*DATA FOR PROCESSING*.
########

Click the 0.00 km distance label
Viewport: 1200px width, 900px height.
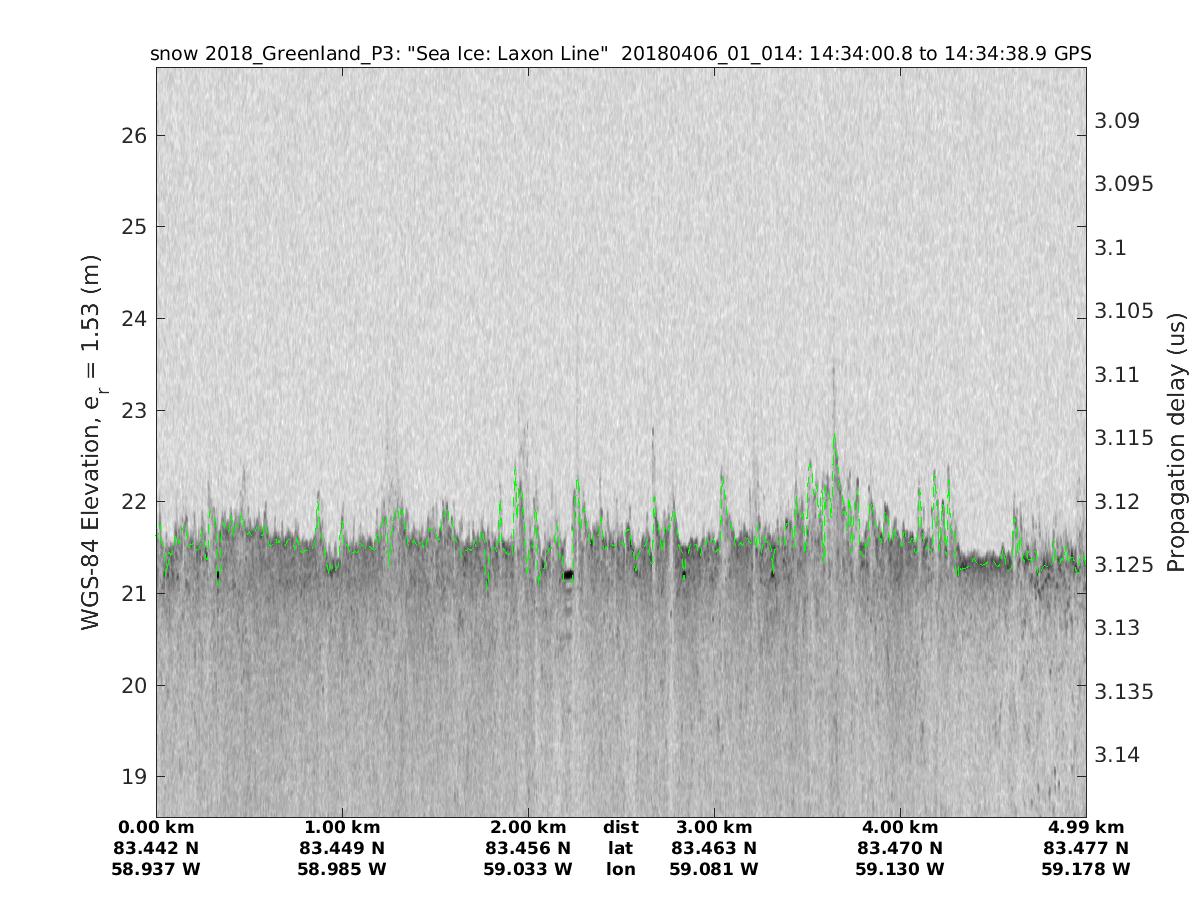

########

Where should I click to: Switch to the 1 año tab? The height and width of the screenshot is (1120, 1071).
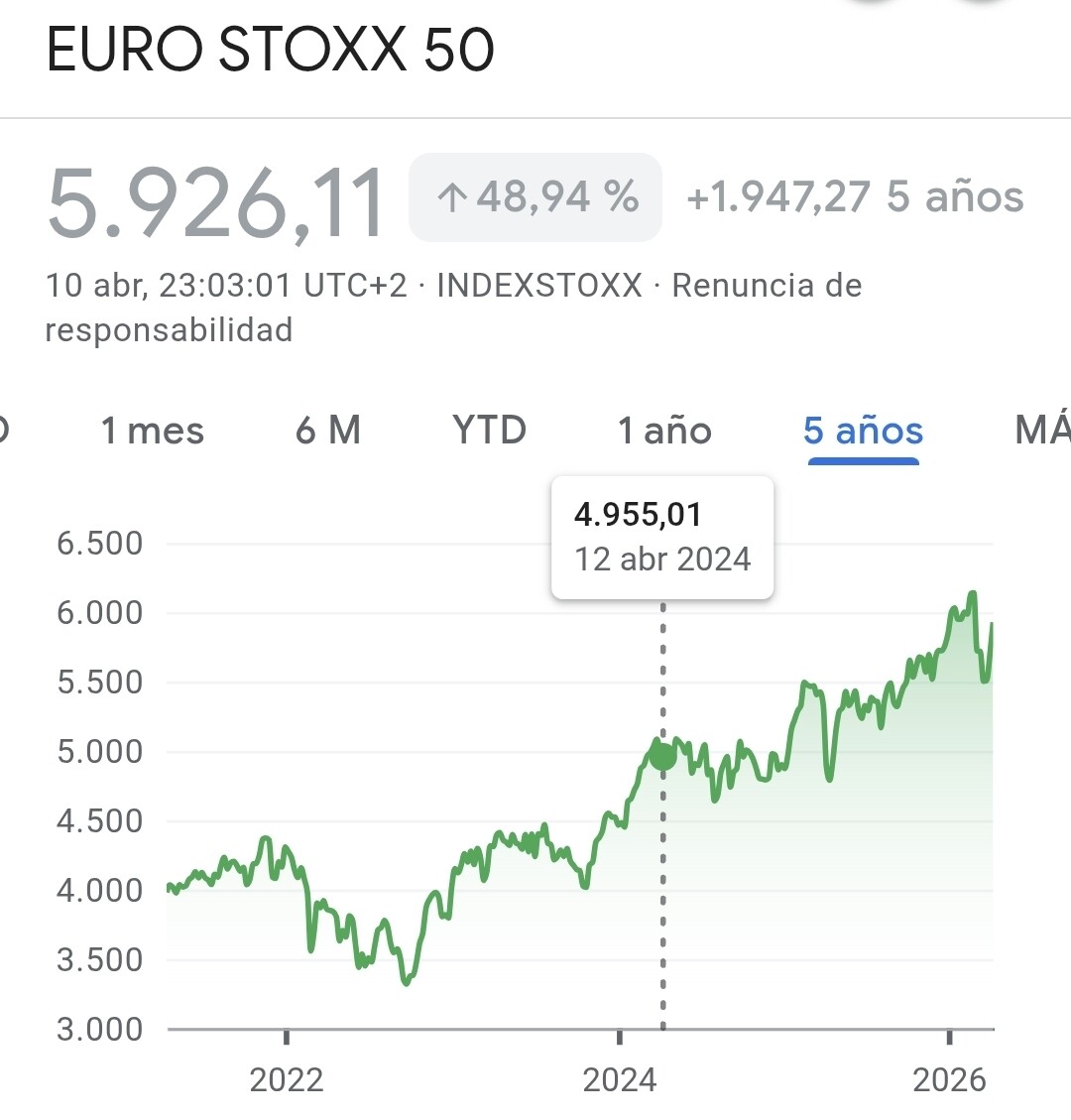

########

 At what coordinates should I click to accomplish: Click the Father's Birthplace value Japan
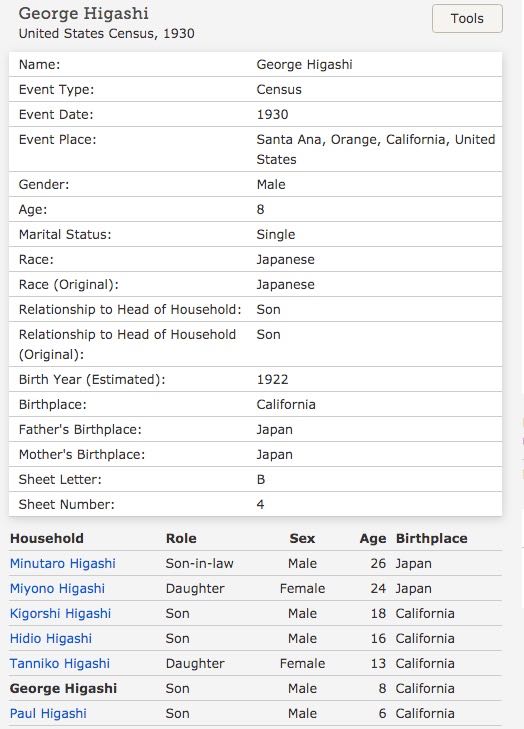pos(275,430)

########

Using the entries above, state how many lines contain the string "width"; the number is all that is needed.

2